BEGIN Dataset records

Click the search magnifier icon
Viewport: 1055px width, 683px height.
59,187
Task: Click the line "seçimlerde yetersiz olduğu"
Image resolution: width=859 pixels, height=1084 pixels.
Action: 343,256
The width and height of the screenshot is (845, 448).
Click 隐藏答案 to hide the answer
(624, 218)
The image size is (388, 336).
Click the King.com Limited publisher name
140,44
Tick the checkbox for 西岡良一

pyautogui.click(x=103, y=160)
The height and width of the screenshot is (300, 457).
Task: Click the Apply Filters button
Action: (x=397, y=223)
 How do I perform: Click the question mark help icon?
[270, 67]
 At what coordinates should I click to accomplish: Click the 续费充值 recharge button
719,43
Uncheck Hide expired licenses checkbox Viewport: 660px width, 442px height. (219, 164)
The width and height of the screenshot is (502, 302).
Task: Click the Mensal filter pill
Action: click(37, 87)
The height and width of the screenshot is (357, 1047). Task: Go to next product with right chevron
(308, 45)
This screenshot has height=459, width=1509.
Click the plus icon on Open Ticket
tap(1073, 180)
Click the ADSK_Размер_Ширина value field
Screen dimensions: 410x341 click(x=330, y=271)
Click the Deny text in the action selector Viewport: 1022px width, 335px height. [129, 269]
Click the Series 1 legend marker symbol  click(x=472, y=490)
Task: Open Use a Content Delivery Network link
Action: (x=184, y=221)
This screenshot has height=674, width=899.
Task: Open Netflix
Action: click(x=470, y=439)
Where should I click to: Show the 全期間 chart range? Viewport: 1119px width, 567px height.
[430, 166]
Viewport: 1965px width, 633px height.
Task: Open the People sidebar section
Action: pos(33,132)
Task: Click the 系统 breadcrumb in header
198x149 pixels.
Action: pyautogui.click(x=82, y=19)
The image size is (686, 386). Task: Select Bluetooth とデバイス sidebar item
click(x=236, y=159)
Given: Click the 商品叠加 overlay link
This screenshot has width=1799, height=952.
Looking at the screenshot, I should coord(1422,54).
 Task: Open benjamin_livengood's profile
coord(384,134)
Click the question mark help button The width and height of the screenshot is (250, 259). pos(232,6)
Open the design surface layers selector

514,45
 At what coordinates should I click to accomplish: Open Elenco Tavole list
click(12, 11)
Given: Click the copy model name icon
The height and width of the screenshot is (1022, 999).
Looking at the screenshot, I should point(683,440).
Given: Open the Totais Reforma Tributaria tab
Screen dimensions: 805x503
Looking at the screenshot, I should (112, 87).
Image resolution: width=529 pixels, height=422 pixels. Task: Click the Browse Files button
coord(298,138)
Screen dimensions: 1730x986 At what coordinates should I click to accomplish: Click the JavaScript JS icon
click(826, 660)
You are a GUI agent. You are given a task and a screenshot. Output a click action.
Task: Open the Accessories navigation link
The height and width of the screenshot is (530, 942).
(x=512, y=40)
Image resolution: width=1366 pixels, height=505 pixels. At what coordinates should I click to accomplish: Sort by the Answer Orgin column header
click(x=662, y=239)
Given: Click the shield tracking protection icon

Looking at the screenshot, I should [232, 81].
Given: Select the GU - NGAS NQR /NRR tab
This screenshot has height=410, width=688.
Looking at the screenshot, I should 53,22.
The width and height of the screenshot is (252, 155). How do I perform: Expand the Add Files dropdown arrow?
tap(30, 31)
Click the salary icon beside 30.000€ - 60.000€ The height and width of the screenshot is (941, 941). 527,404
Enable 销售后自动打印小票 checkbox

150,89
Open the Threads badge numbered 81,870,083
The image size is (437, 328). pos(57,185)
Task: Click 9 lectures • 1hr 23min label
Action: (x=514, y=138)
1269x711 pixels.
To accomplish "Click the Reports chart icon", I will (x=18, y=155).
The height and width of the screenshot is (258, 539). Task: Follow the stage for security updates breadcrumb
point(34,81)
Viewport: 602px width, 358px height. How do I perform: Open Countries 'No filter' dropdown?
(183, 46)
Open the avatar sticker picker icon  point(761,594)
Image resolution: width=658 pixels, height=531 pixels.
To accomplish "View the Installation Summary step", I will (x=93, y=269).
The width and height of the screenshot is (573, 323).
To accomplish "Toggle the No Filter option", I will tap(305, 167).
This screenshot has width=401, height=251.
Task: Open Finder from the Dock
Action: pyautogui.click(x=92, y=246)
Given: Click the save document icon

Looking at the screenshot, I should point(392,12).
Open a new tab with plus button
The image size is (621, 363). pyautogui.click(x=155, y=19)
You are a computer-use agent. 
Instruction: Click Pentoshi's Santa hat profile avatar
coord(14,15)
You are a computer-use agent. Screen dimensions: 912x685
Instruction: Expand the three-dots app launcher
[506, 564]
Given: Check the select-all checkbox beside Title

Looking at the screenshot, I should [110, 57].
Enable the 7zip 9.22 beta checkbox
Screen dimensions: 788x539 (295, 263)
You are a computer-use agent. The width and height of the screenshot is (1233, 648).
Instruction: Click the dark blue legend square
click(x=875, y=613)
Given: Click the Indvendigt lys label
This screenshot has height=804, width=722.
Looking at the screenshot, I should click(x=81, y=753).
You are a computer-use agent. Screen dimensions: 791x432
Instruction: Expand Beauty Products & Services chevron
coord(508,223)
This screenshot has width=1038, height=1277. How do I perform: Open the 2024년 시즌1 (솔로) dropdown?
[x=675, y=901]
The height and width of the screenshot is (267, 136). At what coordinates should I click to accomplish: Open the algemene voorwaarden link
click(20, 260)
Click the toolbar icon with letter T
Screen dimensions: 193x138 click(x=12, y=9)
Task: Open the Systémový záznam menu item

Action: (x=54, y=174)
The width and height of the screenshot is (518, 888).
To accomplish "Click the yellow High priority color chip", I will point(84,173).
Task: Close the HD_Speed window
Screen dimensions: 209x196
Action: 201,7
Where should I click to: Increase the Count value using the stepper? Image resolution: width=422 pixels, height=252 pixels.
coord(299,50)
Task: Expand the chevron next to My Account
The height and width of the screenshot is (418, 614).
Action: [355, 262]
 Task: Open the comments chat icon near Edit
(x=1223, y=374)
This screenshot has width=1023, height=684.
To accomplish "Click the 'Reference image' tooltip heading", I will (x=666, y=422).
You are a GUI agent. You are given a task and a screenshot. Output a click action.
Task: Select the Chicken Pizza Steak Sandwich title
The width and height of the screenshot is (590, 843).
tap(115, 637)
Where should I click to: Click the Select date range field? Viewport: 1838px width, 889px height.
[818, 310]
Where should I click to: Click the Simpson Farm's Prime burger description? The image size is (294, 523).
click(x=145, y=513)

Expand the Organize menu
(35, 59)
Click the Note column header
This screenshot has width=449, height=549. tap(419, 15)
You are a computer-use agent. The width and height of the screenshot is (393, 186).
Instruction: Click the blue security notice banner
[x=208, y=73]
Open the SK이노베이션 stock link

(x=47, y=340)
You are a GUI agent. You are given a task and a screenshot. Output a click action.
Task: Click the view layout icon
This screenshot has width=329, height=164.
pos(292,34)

END Dataset records

**Exercise brief**
Go through the material and copy out every line with "agent" in it.

**Response to the exercise**
You are a GUI agent. You are given a task and a screenshot. Output a click action.
You are a computer-use agent. 
You are a computer-use agent. Screen dimensions: 912x685
You are a computer-use agent. The width and height of the screenshot is (1233, 648).
You are a computer-use agent. Screen dimensions: 791x432
You are a GUI agent. You are given a task and a screenshot. Output a click action.
You are a computer-use agent. The width and height of the screenshot is (393, 186).
You are a GUI agent. You are given a task and a screenshot. Output a click action.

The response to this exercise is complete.